START TEXT PROVIDED

Village and civil parish in South Cambridgeshire, England

Comberton is a village and civil parish in South Cambridgeshire, England, a few miles south-west of Cambridge.

== Toponymy ==
The village's name is often derived from "Cumbre" + "-tun", where "Cumbre" generically means Briton(the Cymru), and -tun is an Old English suffix meaning enclosure or farmstead. The Domesday Book (1086) has it recorded as Cumbertone. According to William Kip’s map of the area in 1607 Comberton is spelt as it is today (2025).

==History==
Archaeological finds, including a Neolithic polished stone axe (found to the south of the current village) and a Bronze Age barrow (to the north), suggest there has been a settlement here for thousands of years. A Roman villa was discovered in 1842. In a hypothesis, the Roman villa has been associated with the tenth-century Battle of Brunanburh.The village was mentioned in Domesday Book of 1086 as Cumbertone, and therefore dates to at least the 11th century. Some of the present houses in the village date from the 14th century.

END TEXT PROVIDED
START ENTRIES SUPPLIED

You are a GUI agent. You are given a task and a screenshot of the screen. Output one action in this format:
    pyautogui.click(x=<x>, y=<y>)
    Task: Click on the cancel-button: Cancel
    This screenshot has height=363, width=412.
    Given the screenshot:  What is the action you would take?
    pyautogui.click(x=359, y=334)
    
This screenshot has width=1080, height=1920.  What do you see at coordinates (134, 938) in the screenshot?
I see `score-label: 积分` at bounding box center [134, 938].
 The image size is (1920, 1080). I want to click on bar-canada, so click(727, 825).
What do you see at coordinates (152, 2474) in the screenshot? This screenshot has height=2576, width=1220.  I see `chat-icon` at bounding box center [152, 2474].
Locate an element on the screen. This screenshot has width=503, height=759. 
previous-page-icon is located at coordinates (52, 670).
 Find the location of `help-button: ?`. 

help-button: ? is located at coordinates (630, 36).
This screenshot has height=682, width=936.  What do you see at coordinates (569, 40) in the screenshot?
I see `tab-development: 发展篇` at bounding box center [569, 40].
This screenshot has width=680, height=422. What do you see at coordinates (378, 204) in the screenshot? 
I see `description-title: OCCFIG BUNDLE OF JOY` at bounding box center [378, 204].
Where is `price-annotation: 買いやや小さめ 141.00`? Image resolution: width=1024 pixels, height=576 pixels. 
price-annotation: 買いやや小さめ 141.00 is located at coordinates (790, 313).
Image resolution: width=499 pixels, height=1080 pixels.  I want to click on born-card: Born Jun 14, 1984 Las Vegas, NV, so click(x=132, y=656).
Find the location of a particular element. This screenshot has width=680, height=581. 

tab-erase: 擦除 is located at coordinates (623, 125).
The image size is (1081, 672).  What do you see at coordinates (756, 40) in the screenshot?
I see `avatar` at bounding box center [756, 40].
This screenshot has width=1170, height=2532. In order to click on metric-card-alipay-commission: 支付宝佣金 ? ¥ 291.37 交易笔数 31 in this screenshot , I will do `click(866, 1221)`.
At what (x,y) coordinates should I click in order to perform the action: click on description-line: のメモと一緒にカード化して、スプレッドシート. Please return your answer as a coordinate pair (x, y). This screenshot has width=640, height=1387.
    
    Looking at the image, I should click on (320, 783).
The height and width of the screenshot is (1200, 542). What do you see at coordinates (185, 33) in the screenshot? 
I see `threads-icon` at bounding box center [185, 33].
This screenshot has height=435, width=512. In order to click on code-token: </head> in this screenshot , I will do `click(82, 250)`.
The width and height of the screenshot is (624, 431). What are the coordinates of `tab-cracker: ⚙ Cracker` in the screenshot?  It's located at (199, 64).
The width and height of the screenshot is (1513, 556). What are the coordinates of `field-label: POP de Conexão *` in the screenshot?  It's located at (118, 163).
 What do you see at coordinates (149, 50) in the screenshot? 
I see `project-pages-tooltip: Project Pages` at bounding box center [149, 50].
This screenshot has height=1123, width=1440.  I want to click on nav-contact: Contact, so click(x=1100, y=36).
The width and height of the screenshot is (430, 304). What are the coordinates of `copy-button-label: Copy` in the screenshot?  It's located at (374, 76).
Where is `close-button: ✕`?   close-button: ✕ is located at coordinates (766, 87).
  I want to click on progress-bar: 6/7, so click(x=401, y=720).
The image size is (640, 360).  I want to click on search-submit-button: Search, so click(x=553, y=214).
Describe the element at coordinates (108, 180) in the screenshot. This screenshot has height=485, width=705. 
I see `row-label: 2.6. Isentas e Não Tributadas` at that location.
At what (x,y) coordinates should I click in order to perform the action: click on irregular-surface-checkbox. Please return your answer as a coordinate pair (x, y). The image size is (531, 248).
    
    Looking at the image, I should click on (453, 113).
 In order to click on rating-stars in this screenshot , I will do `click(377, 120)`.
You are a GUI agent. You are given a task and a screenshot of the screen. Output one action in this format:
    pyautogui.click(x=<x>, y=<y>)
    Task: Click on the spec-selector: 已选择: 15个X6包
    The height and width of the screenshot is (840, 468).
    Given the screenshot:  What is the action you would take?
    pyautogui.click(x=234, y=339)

END ENTRIES SUPPLIED

| WORK TO COMPLETE |
Return the Comberton text from "Comberton is a" to "is today (2025).", copied word for word.

| OUTPUT FOR THIS TASK |
Comberton is a village and civil parish in South Cambridgeshire, England, a few miles south-west of Cambridge.

== Toponymy ==
The village's name is often derived from "Cumbre" + "-tun", where "Cumbre" generically means Briton(the Cymru), and -tun is an Old English suffix meaning enclosure or farmstead. The Domesday Book (1086) has it recorded as Cumbertone. According to William Kip’s map of the area in 1607 Comberton is spelt as it is today (2025).